The lens is considerably heavier than the 28-135mm, but definitely seems to be a great investment. We'll be going to Lassen soon, which will give me a chance to really give the lens a workout.

Monday, July 21, 2008

The Dark Knight

I had a peek at The Dark Knight on IMDB. The movie currently is the best ever on IMDB, with a score of 9.6/10. It will probably come down, but this is an incredible score. Going through the user comments, found this: "Oh my freaking baby Jesus." Which sums up nicely how I felt when I saw the two minute bank robbery clip six months ago in the previews of I Am Legend. I've been waiting for this movie ever since.

Sunday, July 20, 2008

Whatever Happened to AI

I just finished reading Lenat's "The Voice of the Turtle: Whatever Happened to AI". It's in the Summer 2008 issue of AI Magazine, more precisely Volume 28, No. 2. In it he asks what happened to the premise of producing human level AI. There are several knee jerk responses that immediately come to mind, given that I've spent a bit of time working on AI:
  1. The meaning of human level AI is fuzzy. In the absence of a clear definition, the question is not really meaningful.
  2. Human level AI is not a unitary construct. An individual's conception of the world is greatly affected by the types of tasks she knows to perform.
  3. Humans are not logical in the manner that logic can be programmed into software. Although the paper isn't about an AI that mimics humans, we're going against the grain of the one example of intelligence out there.
Lenat is extremely intelligent, but quite opinionated on the right way to achieve intelligence. I disagree with his approach, primarily because I don't think of intelligence that has arisen out of nothing. Intelligence is a facility that has developed in response to particular evolutionary pressures. In our case, I believe it is to deal with increasing complexity of social structures. The application of social intelligence to other more general problems is a happy accident.

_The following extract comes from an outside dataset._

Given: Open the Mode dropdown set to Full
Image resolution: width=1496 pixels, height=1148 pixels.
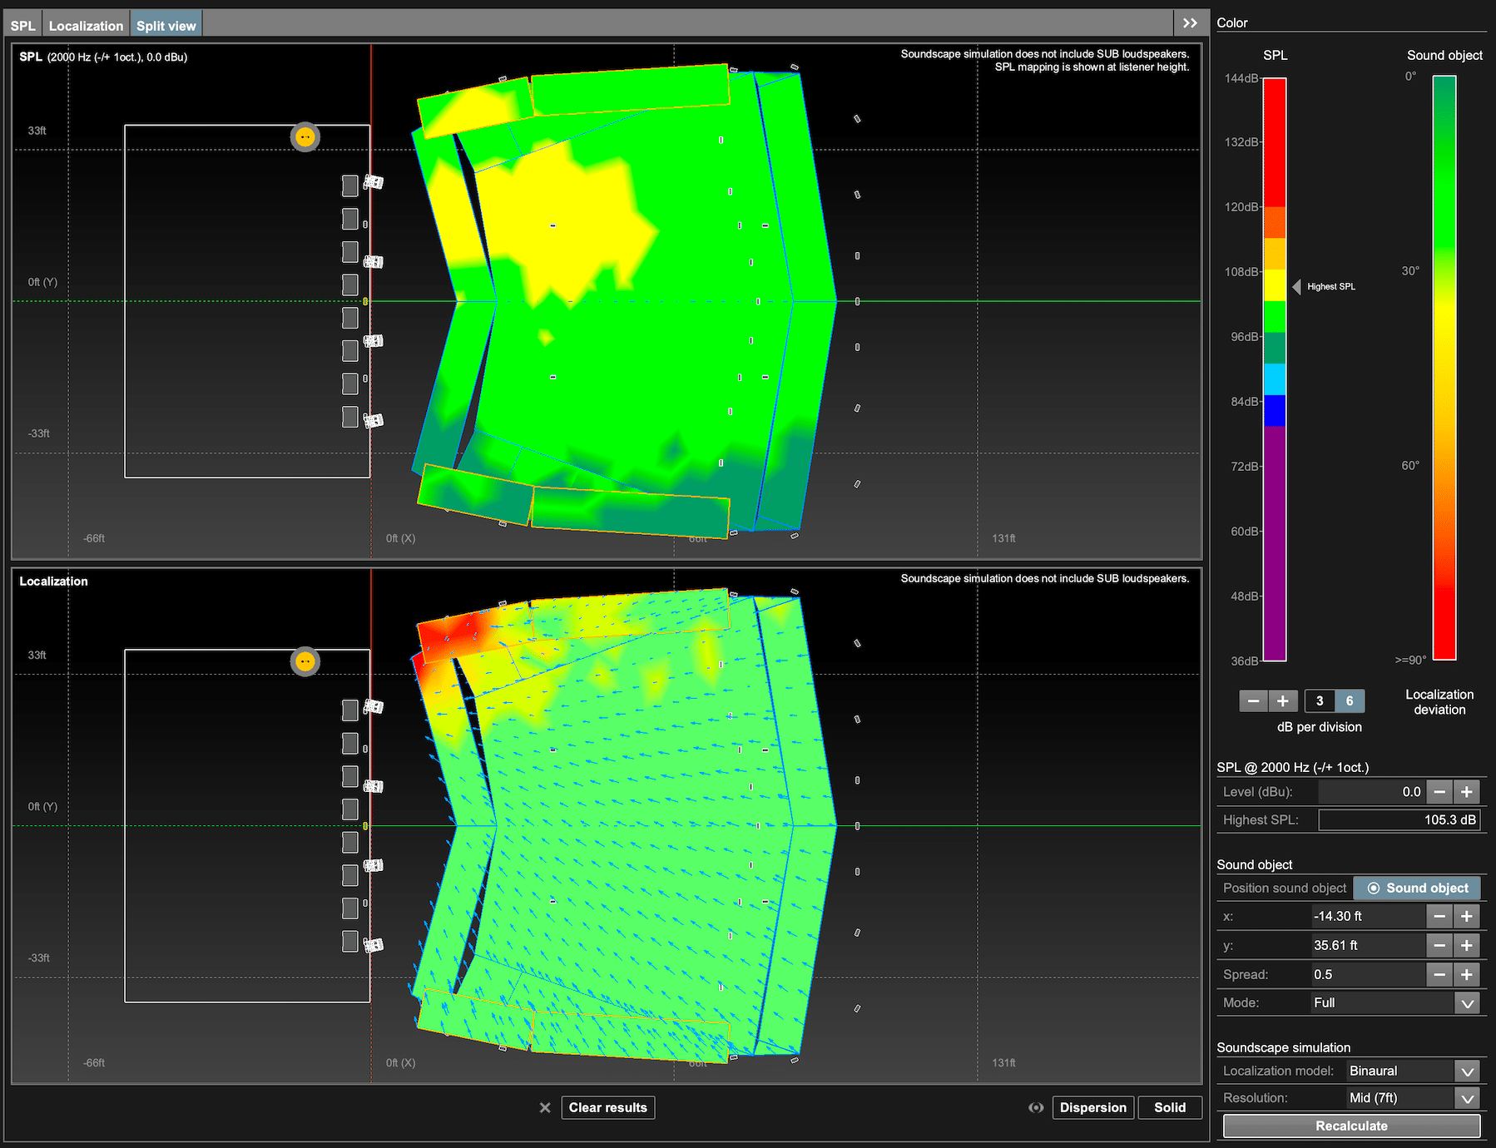Looking at the screenshot, I should click(1467, 1003).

I do believe that an intelligent agent has to have some embodiment external to its representation of its world. In other words, an agent should be able to take in uninterpreted sensory information (even if it is symbolic), translate it into a format that is more amenable to manipulation, and take actions on that format. Communication with other agents must be one of the many actions the agent is required to perform. Without this overall architecture I don't think there is any way we can build a truly intelligent communicative agent.

Lenat's overall flaw is in believing an intelligent entity can be created by manually representing facts. I believe intelligence is seen where an entity is able to operate and adapt to an environment, and communicate with other agents. These facts are an afterthought, a story we have put together to explain how we do things. It isn't how we actually do things.

So, what happened to AI? I think it is only necessary in entities that have to be truly autonomous or embodied. Otherwise we'd generally be better off with the story of facts weve so far been creating.

Friday, July 18, 2008

Portrait Photography

I've run through my first experiments with portrait photography. And I have a lot to learn. I was working with the Canon 50mm F1.4, and the Canon Speedlite 580 EX II. I didn't have much control over the environment in which I took photographs. Generally I took them wherever the subject happened to be sitting. Here's what I've learned:

  • Small rooms with light walls work best for bouncing the flash.
  • If you have a glossy wall in the back, watch out for reflections massively affecting the flash metering.
  • I need a diffuser.
  • Don't point the flash at the subject. Bouncing it off walls works suprisingly well for getting an even exposure. Consider pointing the flash away from the subject.
  • Ideally, avoid having a wall behind.
  • Even wide open, the background can be distracting.
  • Fill the frame. Not entirely, but do fill it.
  • 50mm, even with a crop sensor, is not enough as a good portrait lens. I think I need at least 100mm.
  • BUT, if there's a possibility that you might need to accommodate multiple subjects, a shorter lens is quite helpful.
  • Overexpose. But don't underexpose. A lot of my photographs were underexposed.
  • By focusing on the eyes you really do get an image that, even though the face is fuzzy at many other spots, turns out to be quite pleasing.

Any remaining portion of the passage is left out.